Brief: Find and copy the lines in the records beneath this task that contain the word "Choose".

Input:
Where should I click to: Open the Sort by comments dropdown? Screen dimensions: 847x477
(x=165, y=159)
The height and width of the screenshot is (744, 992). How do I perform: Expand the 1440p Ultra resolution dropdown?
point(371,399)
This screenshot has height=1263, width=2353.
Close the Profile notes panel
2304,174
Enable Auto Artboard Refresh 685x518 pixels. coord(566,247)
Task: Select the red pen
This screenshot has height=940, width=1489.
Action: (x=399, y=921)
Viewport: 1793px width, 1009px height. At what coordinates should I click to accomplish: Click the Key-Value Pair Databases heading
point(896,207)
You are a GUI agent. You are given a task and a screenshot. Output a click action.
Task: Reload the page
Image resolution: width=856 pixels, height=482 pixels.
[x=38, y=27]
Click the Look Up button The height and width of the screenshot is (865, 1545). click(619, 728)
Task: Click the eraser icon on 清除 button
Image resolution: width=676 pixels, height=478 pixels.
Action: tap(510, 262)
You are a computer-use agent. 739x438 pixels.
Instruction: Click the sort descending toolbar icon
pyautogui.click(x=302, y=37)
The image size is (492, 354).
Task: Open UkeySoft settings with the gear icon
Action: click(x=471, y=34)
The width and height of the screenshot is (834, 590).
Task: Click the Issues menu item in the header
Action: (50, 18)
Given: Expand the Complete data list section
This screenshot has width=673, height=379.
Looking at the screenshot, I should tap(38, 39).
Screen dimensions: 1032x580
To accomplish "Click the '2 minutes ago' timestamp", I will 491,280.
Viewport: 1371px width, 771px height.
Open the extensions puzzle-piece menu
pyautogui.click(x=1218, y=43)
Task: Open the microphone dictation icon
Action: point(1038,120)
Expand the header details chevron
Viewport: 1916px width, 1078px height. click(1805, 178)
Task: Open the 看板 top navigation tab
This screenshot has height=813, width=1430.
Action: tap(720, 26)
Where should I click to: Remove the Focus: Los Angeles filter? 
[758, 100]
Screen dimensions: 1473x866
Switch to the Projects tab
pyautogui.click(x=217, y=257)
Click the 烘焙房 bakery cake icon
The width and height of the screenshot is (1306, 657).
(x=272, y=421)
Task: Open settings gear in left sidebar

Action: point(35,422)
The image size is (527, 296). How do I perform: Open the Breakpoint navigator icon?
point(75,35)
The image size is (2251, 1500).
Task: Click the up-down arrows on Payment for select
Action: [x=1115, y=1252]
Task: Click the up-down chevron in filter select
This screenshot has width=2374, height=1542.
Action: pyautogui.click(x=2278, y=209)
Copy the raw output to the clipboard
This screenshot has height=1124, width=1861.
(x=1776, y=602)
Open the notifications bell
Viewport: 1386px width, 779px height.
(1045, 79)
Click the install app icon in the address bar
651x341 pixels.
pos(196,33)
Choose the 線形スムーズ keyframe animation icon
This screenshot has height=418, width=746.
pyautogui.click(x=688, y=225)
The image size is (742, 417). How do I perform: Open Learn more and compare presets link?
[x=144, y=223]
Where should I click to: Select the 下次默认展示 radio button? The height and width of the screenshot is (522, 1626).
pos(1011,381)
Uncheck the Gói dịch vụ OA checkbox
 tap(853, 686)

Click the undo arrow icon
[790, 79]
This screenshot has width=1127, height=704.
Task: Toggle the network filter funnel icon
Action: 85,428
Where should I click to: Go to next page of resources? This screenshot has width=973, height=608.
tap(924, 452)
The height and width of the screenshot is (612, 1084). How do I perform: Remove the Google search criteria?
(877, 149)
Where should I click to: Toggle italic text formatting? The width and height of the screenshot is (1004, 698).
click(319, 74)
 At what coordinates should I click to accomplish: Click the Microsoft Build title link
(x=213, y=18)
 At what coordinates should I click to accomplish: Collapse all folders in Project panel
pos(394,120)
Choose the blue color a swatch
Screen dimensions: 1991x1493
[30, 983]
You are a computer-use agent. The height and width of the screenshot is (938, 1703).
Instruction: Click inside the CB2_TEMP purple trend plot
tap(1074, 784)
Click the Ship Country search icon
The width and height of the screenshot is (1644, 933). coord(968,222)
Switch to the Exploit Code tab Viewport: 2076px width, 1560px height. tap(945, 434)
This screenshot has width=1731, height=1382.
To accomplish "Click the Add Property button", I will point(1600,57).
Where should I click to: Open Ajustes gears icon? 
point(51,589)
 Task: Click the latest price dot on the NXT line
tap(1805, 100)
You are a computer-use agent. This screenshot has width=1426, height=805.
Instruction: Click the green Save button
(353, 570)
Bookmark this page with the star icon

Response area:
Choose the 線形スムーズ keyframe animation icon
Choose the blue color a swatch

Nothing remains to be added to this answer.